● **Collected data entries**:
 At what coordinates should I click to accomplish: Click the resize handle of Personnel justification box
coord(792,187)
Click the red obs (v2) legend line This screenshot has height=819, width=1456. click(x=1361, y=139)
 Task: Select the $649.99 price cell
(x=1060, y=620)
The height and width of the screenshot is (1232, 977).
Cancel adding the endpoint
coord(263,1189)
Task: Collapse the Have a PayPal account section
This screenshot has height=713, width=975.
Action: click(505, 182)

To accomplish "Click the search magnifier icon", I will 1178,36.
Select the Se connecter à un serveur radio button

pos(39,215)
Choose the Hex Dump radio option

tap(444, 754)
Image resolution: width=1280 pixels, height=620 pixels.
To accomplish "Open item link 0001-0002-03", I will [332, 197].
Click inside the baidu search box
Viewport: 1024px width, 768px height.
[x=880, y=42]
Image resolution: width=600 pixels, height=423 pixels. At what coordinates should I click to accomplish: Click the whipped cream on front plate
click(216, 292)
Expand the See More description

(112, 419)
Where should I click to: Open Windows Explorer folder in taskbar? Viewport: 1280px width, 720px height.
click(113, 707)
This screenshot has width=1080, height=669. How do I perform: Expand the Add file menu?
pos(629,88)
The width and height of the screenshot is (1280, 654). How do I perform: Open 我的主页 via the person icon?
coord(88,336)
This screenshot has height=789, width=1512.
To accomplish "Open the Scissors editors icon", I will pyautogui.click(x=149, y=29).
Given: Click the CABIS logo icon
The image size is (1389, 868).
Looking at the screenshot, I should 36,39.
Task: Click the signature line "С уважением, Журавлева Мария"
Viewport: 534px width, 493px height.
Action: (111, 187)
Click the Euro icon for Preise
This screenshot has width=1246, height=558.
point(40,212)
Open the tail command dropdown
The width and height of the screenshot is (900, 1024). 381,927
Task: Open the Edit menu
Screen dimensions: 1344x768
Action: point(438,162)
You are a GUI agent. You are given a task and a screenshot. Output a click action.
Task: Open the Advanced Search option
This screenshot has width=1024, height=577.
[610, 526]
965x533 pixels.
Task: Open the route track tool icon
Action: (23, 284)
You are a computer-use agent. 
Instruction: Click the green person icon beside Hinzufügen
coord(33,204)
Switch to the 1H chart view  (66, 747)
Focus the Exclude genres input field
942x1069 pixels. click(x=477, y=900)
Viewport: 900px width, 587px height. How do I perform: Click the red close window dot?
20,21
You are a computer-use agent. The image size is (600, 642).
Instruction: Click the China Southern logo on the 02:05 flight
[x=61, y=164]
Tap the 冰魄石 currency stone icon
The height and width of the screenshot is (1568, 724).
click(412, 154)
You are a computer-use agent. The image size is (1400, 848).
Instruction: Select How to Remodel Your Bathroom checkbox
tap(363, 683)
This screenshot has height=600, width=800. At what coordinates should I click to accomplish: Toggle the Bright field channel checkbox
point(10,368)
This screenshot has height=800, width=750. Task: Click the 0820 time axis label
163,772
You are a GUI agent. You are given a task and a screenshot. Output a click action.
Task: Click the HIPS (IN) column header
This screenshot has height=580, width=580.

● **TASK BRIEF**: The last part of the records is the answer, beginning at the line that holds "You are a computer-use agent. The image size is (1400, 848)." and including the final line, repeated exactly.

● **RESULT OF THE TASK**:
You are a computer-use agent. The image size is (1400, 848).
Instruction: Select How to Remodel Your Bathroom checkbox
tap(363, 683)
This screenshot has height=600, width=800. At what coordinates should I click to accomplish: Toggle the Bright field channel checkbox
point(10,368)
This screenshot has height=800, width=750. Task: Click the 0820 time axis label
163,772
You are a GUI agent. You are given a task and a screenshot. Output a click action.
Task: Click the HIPS (IN) column header
This screenshot has height=580, width=580.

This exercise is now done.